Perhaps this is all a form of generalized exchange à la Lévi-Strauss (1969), since any individual user can benefit from another's labor. But this is generalized exchange with strangers on a massive, global scale, strangers in separate commodity cultures networked around the world. Relying on informationalized and databased consumer tastes is one thing. With the rise of new communications and other technologies that made the proliferation of musics from around the world common – or perhaps I should say musics from around the world more common in the West, since the West's musics had been recorded and distributed almost since the beginning of recording in the late nineteenth century – new positions emerged that helped viewers, listeners, and others navigate their way through this plenitude of music.

Awareness of the necessity of such guides emerged with the massive success of the film The Big Chill in 1983 and its accompanying soundtrack. People in the music industry realized not only that marketing with music to baby boomers could be lucrative, but that the people who choose music for such albums – music supervisors – could be treated as important advisors. In broadcasting and advertising, the rise of the music supervisor has been an important recent development.

The music supervisor is a kind of cultural intermediary who has emerged in this economy: the person who is good at sniffing things out. It is the music supervisor's job to seek pre-recorded music for use in film and in broadcasting. This practice has become so common now that many US television programs conclude with a few minutes of a song, without dialogue. Television-program websites list songs played for curious listeners; CD compilations of songs from television programs can (or could) sell hundreds of thousands of copies. Music supervisors have largely replaced radio DJs as the humans choosing the music they hear (to the extent that radio stations with DJs who choose their own music tout the fact that the station plays “hand-picked music,” as a local station here in Los Angeles claims).

According to one music supervisor,

What will work for me and my film will also work for those artists in their careers. Obtaining a film placement or a television placement is a very valuable and positive step in a live musician's career. It's kind of like what getting on the radio meant in 1955. [. . .]

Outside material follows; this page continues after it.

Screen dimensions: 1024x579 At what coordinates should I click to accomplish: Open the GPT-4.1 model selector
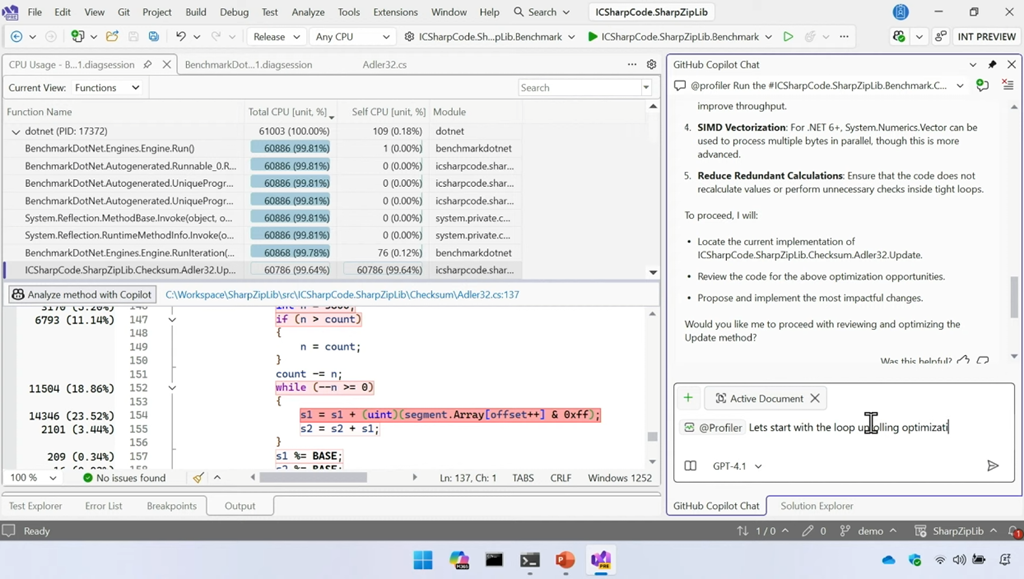click(737, 466)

[A] lot of [television] shows are music driven. A huge percentage of the people who are of record-buying age buy their music based on what they've seen on television. The people who are selecting music for television shows are trusted; their taste is trusted by the watchers of those shows. So in a weird twist of fate, I am able to function in much the same way that, say, Wolfman Jack did back in 1970 – by finding songs and helping people discover new music. (Levine, 2007, p. 80; see Taylor, 2012)

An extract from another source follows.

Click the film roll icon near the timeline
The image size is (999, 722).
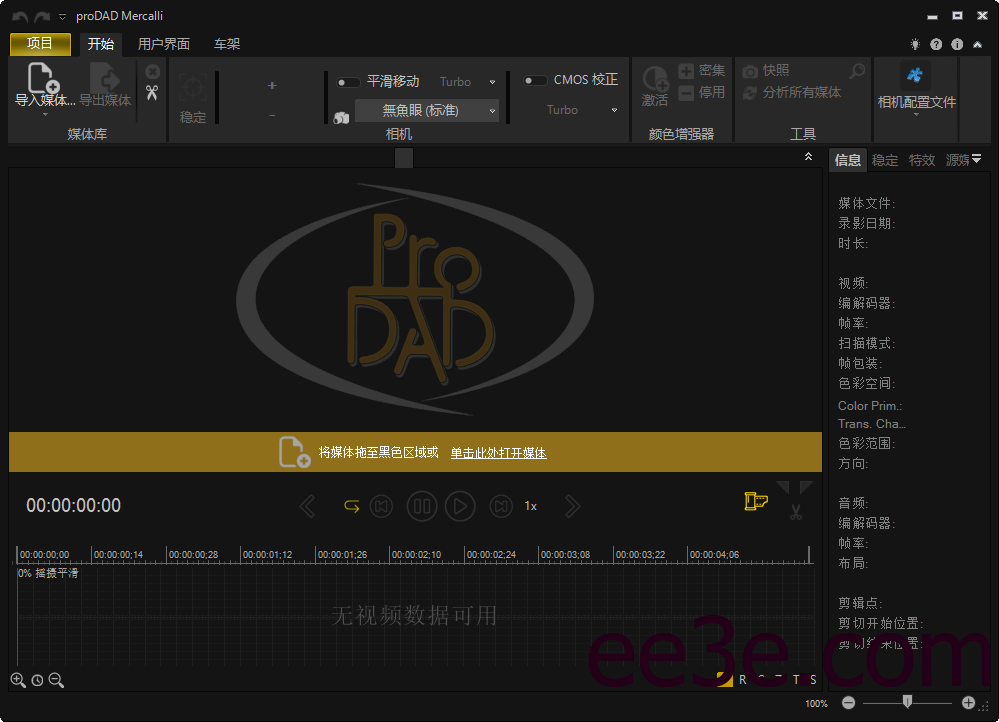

Workers in the advertising industry perform similar roles today. Their constant seeking of the hip and the cool in popular music in order to employ it in commercials has made them in some sense even more important than music supervisors, since advertising drives broadcasting in the US.

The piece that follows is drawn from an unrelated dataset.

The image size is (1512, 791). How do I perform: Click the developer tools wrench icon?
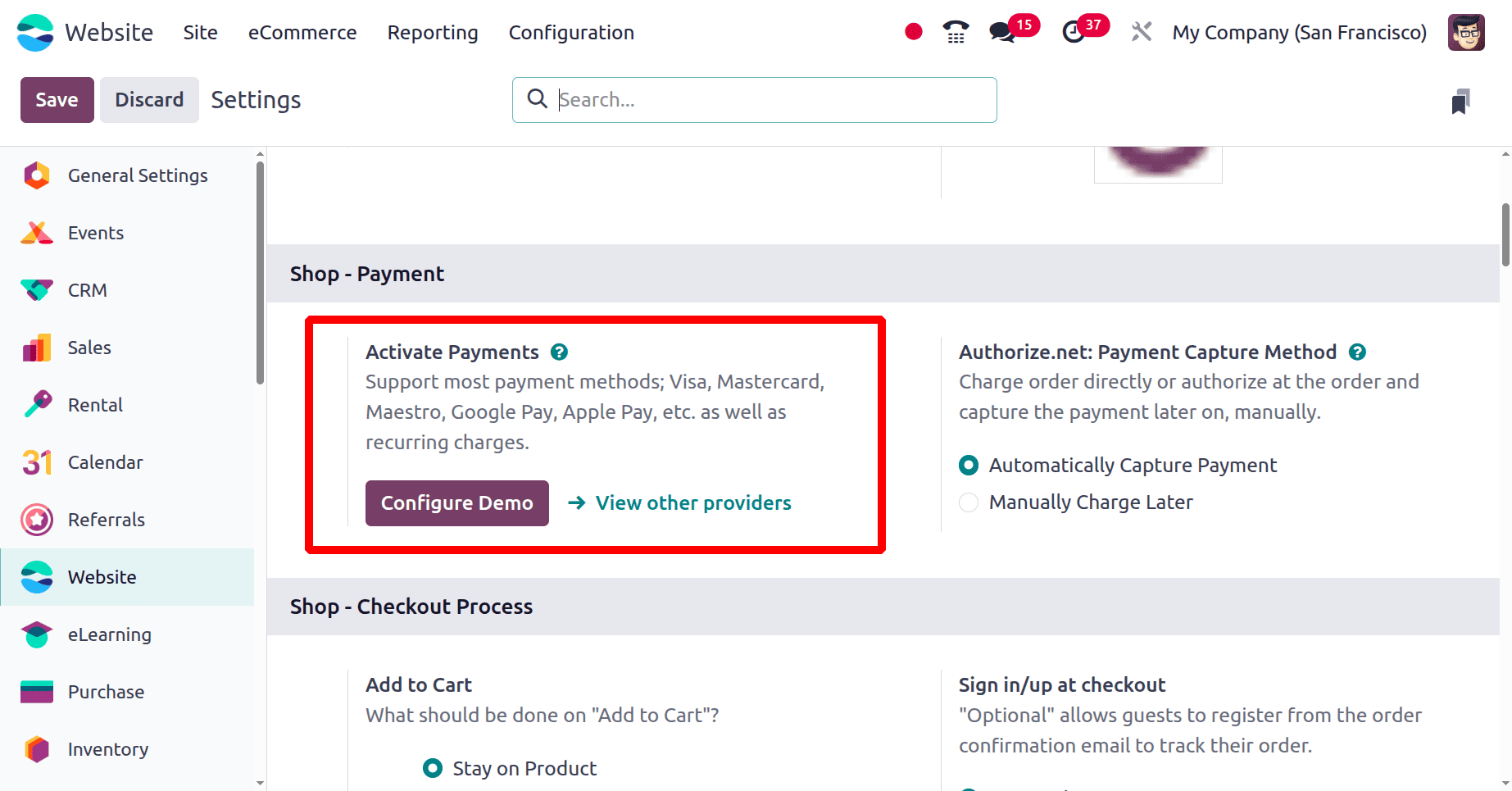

These new cultural intermediaries are part of what Pierre Bourdieu (1984) called the new petite bourgeoisie: people with generally high cultural and/or educational capital from relatively privileged backgrounds, but who have opted out of the professions in order to work in the culture industries (see also Featherstone, 2007). I have not interviewed music supervisors to see if they fit this profile, but those in the advertising industry whom I have interviewed generally do (see Taylor, 2012). While Bourdieu's new petite bourgeoisie mediated between high culture and the masses, in today's world the ideology of the hip and the cool has become so dominant that it is coming to displace the role of high art (or what Bourdieu called “legitimate culture”); so what is mediated is no longer high culture as much as it is the hip and the cool (see Taylor, 2009). The hip and the cool is closely linked to youth culture, and I would thus link its importance to the ideology that values youth over age and experience, discussed by Sennett (1998).

The ideology of the hip and the cool, to which the advertising industry is particularly sensitive, has allowed this industry to become extremely influential in the production of culture – so influential that, as I concluded (Taylor, 2012), to make a distinction between “advertising music” and “music” is today essentially meaningless.

Music in a Networked World

Most readers over the age of 30 probably have a memory of how Things Had Really Become Different with the advent of digital technologies, but perhaps especially of the Internet. For me, the year was 1996. I was in the throes of writing my book Global Pop (Taylor, 1997) when a magazine chronicling the life and culture of the Himalayas arrived in the mail. There was an article about a popular song that had taken Pakistan and other parts of South Asia by storm. I was quickly able to hear it thanks to a tinny RealAudio link. That was striking enough. Then I went to my local Indian music store, where I heard the music coming over the shop's speakers as I walked in – cassettes had just arrived. The song – “Billo De Ghar,” by Abrar-ul-Haq – was originally released in 1995. An exceptionally catchy tune, even for listeners who don't understand Punjabi and Urdu, it eventually went on to sell over 16 million copies.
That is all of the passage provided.